Hoss furrowed his brow, tryin’ to remember what his pa had taught him about spider bites. There weren’t too many predators in the desert wouldn’t run the other way when they seen you. The only time most fought back was when they felt they was in danger. It was just their bad luck that Little Joe’d pitched his bed on a Black Widder’s web. He’d only seen the bite one time before, but it was easy enough to recognize. Joe had a nice hole now where those little marks had been. It looked like a round circle of plum jelly. Joe’s arm was on fire and he was startin’ to feel hot. ‘Course, it was hard to tell whether that was from the bite or from the intense heat risin’ in a wave from the desert floor.
From what he knew, most times spider bites just made folks sick. The trouble was, they made some folks sicker than others. They was hardest on them what had other problems to begin with, but they was mighty hard on young’uns and people who had what the doc called a ‘delicate constitution’ too.
He still remembered the day Mama came in the door, lettin’ loose a long line of French, with Hop Sing followin’ in her wake, yellin’ in Chinese. Pa’d been sittin’ in his chair, readin’. He put his paper down and walked over to them and caught Mama by the arm and asked her what was wrong. She told him she was fine and that made Hop Sing start yellin’ again. It took Pa a couple of minutes to figure out that they’d been in the garden – Hop Sing workin’ the herbs and Mama cuttin’ flowers – when she’d cried out and swatted somethin’ off her arm. She was tryin’ to hide it, but Pa’d pushed her sleeve up and seen the bite. It weren’t near as angry as what Joe had now, as he remembered, but it sure enough got mad as a wet rattler as the night went on. Mama’s arm swoll up, and then her face, and then she started havin’ trouble breathin’. When mornin’ came, Pa sent for Doc Martin, afraid for her life. Seemed Mama was somethin’ called ‘sensitive’ to that there spider’s venom. He remembered standin’ at the door with Adam, watchin’ the Doc shake his head and hearin’ him say that if things didn’t get better, he’d have to open Mama’s windpipe. Pa was sure upset. When the Doc went downstairs to get his tools out of his buggy, Hop Sing stepped into the room and said somethin’ to Pa. He and Adam had watched their father think it through and then nod his head. Doc Martin wasn’t too happy when Pa said he wanted to try Hop Sing’s medicine first. It was somethin’ the Chinese knew about, and danged if it didn’t make the swellin’ go down and sure enough, Mama could breathe.

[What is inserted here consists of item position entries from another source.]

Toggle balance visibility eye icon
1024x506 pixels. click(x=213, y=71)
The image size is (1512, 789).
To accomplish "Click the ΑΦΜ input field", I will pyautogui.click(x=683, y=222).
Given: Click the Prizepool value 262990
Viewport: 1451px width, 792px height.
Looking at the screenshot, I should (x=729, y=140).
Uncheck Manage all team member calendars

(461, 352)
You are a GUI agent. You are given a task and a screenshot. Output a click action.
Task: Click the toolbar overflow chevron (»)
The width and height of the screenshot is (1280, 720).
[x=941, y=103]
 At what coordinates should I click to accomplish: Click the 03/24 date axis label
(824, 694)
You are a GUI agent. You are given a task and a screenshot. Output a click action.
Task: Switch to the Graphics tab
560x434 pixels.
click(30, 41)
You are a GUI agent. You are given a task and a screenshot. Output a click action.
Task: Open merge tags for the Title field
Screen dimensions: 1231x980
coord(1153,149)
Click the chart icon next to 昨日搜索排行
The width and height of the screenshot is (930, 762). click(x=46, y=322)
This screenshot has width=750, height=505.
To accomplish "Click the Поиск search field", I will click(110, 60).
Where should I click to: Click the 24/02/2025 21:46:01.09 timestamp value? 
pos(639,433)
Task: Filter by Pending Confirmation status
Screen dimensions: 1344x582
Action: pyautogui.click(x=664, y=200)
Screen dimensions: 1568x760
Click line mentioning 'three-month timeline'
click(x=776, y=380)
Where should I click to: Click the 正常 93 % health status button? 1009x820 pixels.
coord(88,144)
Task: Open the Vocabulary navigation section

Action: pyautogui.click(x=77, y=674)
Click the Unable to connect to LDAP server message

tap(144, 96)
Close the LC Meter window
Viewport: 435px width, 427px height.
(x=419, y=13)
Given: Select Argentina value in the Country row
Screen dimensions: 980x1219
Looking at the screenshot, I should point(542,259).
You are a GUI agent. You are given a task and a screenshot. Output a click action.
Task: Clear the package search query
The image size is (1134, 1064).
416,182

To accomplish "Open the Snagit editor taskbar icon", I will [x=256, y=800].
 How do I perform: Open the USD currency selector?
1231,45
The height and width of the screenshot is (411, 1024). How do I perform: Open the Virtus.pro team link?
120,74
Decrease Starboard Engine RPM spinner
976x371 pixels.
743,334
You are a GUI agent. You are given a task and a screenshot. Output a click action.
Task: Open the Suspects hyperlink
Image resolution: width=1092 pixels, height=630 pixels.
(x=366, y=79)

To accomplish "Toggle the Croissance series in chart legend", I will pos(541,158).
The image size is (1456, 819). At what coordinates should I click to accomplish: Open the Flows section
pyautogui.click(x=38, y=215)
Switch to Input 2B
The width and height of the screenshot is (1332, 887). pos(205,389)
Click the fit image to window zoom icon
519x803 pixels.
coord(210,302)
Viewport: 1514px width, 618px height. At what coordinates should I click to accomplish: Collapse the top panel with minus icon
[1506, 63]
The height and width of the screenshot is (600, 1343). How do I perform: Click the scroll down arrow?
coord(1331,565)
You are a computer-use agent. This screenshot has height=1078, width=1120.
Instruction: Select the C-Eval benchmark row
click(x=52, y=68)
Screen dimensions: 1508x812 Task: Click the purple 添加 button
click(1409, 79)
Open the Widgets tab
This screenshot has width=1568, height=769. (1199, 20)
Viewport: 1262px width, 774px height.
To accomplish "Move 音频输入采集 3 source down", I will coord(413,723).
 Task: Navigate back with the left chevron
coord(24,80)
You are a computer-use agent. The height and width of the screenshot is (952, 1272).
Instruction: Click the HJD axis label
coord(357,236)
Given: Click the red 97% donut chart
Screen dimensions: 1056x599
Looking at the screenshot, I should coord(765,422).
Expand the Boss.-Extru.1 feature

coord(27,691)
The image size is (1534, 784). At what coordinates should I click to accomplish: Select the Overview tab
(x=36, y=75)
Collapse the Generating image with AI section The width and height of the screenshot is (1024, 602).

Hoss looked down at his brother. Joe’s eyelids were swollen. So was his face. His breath was comin’ hard.
He sure wished he had Hop Sing with him now.
Just about the time that thought crossed his mind, Little Joe started and his eyes flew open. “Adam!” he called out.
The big man moved his hand to his brother’s forehead. It was hot. “Adam’s okay, punkin. You worry about yourself.”
“No,” Joe batted at his hand. “Have to…help…Adam….”
“Joe, you ain’t in no fit shape to ride.”
His little brother blinked. He ran his tongue over his lips and then asked, “Water?”
Hoss reached for the canteen. “Sure, little brother. You drink what you want. Only slow.”
Joe nodded. His hands were shakin’, but he managed to take hold of the canteen. After a sip, he lowered it to his lap and looked up.
“Hoss, what’s…wrong with me?”
A sick kitten would have looked plumb robust next to his little brother right now.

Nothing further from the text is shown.